As the US presidential contest entered its final phase, a confident Barack Obama promised to heal America's political divisions while rival John McCain fought to hold on to Republican-leaning states and pledged to score an historic upset.
For Obama, it was a time for soaring rhetoric and forays deep into Republican territory, buoyed by record campaign donations and encouraging poll numbers. "We have a righteous wind at our back," he said of his bid to become the US's first black president.
For McCain, a former Navy pilot and Vietnam prisoner of war, the weekend was his last chance to persuade voters to defy the polls and sweep him into office.
"We're a few points down but we're coming back," he told supporters in Virginia. "I'm not afraid of the fight, I'm ready for it and you're going to fight with me."
Obama was campaigning in Nevada, Colorado and Missouri yesterday, all states that voted for President George W Bush four years ago, while McCain struggled to keep Virginia from voting for a Democratic presidential candidate for the first time since 1964.

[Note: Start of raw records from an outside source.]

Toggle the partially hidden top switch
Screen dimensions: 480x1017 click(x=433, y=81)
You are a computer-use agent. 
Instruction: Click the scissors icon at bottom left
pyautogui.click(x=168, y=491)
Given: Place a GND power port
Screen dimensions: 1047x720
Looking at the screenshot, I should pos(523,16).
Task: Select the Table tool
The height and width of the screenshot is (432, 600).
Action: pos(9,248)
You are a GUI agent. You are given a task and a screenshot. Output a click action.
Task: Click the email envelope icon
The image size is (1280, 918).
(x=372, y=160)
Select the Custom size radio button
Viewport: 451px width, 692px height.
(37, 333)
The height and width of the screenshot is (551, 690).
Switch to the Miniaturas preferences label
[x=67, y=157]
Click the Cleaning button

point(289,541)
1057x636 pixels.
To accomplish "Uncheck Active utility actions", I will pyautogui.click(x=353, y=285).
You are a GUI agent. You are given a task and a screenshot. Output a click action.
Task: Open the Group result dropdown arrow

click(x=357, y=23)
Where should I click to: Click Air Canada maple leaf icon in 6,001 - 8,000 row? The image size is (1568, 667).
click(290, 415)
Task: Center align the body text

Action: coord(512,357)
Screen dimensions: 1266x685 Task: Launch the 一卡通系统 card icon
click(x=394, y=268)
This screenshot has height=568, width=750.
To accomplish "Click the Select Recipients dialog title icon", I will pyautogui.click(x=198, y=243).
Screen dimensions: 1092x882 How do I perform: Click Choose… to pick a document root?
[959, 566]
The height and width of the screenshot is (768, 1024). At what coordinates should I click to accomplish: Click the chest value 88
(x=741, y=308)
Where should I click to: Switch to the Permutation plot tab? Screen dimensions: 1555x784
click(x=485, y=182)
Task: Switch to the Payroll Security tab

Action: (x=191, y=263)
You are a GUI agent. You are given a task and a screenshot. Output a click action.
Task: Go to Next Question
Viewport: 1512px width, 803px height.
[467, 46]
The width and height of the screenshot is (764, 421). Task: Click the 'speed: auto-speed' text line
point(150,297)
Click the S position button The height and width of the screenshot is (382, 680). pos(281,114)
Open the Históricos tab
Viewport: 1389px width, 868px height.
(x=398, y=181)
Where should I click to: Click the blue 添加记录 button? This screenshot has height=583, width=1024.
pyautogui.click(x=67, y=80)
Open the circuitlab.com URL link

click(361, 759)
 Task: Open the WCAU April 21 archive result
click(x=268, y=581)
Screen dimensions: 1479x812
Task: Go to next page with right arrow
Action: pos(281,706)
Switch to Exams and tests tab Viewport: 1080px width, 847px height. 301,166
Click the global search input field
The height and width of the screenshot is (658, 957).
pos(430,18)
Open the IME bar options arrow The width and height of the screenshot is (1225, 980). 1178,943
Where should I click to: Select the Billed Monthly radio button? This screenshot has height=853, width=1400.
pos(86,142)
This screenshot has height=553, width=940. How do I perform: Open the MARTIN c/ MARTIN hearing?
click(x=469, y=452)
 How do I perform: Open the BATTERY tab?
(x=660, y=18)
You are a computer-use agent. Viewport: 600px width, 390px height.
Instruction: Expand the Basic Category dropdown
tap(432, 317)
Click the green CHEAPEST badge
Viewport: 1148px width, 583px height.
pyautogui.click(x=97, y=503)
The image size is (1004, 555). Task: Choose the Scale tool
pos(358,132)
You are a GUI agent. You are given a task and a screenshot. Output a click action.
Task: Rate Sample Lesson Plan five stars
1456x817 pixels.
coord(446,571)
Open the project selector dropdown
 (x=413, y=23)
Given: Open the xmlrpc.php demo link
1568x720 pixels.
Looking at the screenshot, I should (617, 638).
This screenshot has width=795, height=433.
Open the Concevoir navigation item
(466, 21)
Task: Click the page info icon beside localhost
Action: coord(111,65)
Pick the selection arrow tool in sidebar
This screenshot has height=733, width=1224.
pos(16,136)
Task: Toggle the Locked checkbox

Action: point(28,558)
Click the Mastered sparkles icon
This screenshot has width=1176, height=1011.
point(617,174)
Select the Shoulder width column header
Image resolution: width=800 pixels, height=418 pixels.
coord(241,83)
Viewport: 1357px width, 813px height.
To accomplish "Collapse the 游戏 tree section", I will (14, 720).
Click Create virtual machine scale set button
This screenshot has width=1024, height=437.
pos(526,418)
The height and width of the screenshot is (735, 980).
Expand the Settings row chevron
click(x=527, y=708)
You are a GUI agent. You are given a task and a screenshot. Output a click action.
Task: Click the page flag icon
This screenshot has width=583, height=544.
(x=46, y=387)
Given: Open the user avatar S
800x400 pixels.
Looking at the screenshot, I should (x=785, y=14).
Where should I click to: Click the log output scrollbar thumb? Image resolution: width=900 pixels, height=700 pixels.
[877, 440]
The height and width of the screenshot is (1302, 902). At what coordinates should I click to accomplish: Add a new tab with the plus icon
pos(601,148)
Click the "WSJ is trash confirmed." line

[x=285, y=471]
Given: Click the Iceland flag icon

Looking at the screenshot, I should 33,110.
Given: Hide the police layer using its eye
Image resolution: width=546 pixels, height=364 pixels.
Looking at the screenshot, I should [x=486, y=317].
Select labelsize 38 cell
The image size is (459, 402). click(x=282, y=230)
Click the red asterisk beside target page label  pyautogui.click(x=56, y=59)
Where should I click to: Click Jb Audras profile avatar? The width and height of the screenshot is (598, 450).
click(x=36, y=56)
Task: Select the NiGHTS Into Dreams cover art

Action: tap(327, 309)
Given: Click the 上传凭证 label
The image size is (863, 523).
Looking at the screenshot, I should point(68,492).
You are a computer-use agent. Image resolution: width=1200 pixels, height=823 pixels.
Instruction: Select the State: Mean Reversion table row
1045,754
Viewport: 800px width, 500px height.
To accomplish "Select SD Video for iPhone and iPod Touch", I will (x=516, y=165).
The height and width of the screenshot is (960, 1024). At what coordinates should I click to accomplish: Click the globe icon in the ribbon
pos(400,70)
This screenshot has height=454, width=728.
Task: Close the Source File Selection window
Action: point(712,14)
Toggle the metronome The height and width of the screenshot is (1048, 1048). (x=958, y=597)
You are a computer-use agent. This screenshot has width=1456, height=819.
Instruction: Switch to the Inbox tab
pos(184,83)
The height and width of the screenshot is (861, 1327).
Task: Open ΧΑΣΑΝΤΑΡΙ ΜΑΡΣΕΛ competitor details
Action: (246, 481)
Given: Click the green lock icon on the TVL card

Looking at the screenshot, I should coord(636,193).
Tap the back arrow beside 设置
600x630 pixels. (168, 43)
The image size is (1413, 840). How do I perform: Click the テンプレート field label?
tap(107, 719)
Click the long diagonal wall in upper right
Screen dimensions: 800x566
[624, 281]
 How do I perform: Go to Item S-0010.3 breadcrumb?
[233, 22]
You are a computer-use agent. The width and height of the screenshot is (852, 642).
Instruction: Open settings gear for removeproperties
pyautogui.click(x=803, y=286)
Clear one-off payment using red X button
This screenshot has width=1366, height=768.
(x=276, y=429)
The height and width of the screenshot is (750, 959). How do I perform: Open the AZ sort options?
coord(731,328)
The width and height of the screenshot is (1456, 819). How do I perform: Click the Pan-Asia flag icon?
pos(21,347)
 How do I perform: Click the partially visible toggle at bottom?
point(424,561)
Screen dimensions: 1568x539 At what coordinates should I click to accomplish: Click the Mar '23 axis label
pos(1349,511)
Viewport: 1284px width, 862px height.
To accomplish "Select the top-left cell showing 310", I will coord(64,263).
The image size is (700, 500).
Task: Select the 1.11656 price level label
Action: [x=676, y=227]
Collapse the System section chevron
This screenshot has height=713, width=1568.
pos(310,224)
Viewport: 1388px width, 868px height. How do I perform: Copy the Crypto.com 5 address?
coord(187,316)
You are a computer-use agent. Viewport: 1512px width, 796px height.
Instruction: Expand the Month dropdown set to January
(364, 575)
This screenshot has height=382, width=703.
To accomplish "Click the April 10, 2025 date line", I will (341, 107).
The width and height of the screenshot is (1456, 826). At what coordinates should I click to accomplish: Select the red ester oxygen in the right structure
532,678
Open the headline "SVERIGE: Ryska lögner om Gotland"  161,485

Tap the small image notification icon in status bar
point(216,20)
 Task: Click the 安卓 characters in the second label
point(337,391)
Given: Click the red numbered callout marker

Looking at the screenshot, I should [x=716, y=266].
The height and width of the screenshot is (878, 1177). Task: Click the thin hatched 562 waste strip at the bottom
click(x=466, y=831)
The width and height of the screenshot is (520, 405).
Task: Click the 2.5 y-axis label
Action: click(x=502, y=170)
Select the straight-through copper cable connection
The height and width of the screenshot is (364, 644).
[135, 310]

Both candidates were backed by armies of supporters manning phone banks, handing out brochures and spinning journalists as the campaigns made their final push Saturday in a race that carried a price tag estimated at $2 billion.
McCain's hopes hinged on winning all or nearly all the states that carried Bush to victory in 2004, and possibly carrying Pennsylvania to give him a margin for error in America's state-by-state system of choosing a president.
Both candidates have appealed to supporters to turn out, saying the stakes could scarcely be higher.